Lenders 'Likely' To Take 49% Stake In Mall Of America, West Edmonton Mall
A pair of the biggest malls in North America could be turning over ownership stakes to lenders, the latest retail properties whose financial positions are permanently altered because of the unprecedented challenges posed by the coronavirus pandemic.
Faced with billions of dollars in debt and months without any cash flow, Triple Five Group could soon be forced to give lenders substantial ownership stakes at Mall of America in Bloomington, Minnesota, and the West Edmonton Mall in Canada to cover debt at its newest project, the American Dream mall in East Rutherford, New Jersey, CoStar reports.
Triple Five Group, the Canadian, family-owned company that developed all three of the malls in question, took out a $1.67B loan with JPMorgan Chase and Goldman Sachs to finance construction of American Dream as the development of the project hit several delays, CoStar reported in 2019. As collateral for the loan, Triple Five offered 49% ownership stakes in Mall of America and the West Edmonton Mall.
Mall of America Senior Vice President of Development Kurt Hagen told the council that JPMorgan and Goldman Sachs will "likely" take the interests in the two established malls to recoup what Triple Five has failed to pay in debt service, though they have yet to do so, CoStar reports.

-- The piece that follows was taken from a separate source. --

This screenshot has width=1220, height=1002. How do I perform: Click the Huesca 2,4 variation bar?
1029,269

The real estate attached to Mall of America and West Edmonton Mall is not included in the collateral deal, which only applies to the two centers' operating business entities.
American Dream had only opened some of its entertainment portions by the time health and safety protocols forced it to close completely for six months, causing a staggering cash flow issue for Triple Five as it needed to repay a total of nearly $5B in debt.

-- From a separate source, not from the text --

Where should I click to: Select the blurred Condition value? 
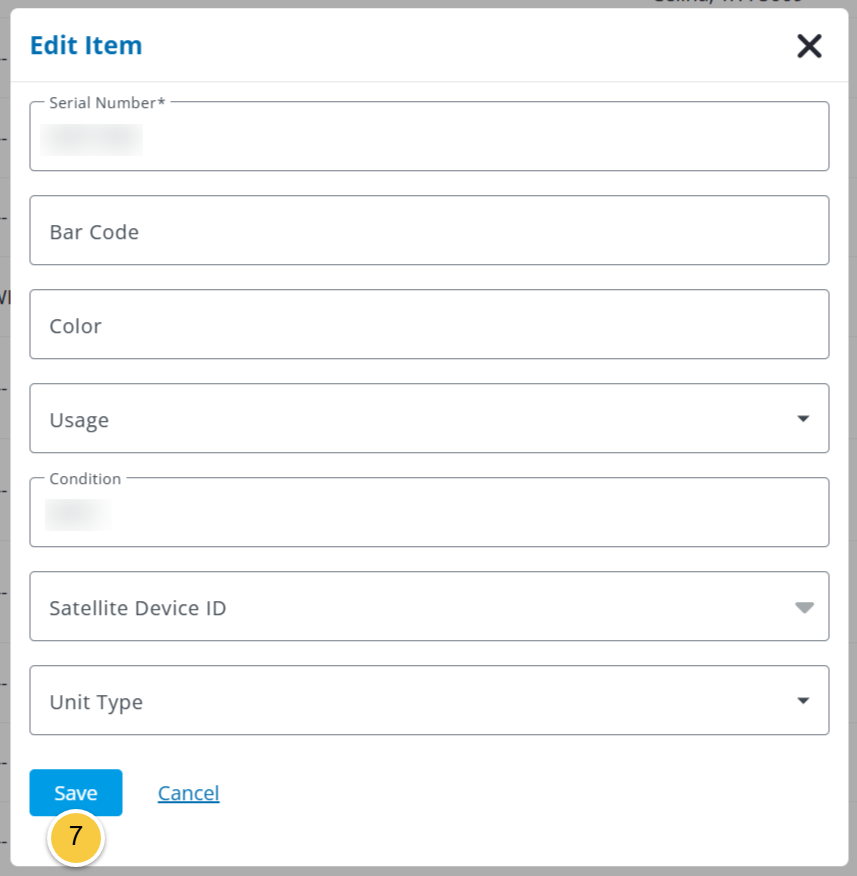78,515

“From a financial perspective, it would have been much better if American Dream had burned down or a hurricane would have hit it,” Hagen told Bloomington City Council as part of a plea for government assistance, CoStar reports.
Mall of America was in danger of foreclosure in the early days of the pandemic before reaching a deal with lenders, while support from the Canadian government has kept the West Edmonton Mall from falling behind on debt payments. As far as American Dream is concerned, the debt issues go beyond those with JPMorgan and Goldman Sachs.

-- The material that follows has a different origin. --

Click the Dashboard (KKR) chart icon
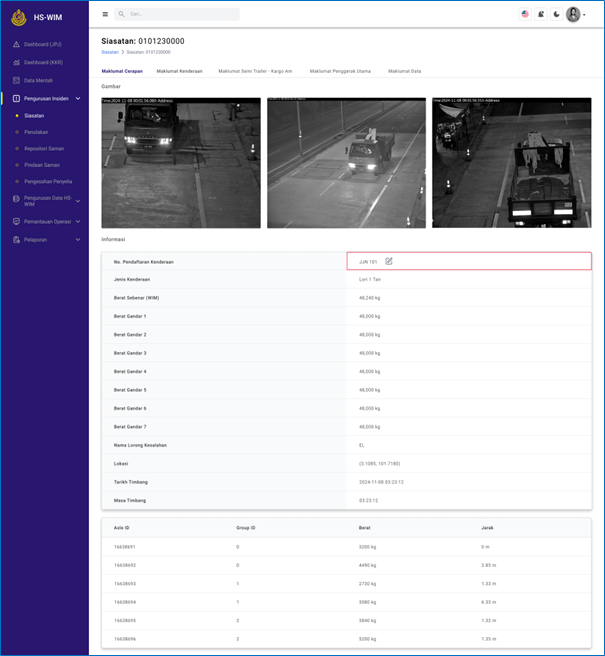 16,62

Multiple township governments in New Jersey have claimed that Triple Five is not current on payments it owes as part of various tax incentive deals secured during the construction of American Dream, CoStar reports. Several contractors have joined to sue Ameream, the subsidiary of Triple Five that owns American Dream directly, for $41M over alleged missed payments for construction work, NJ.com reports.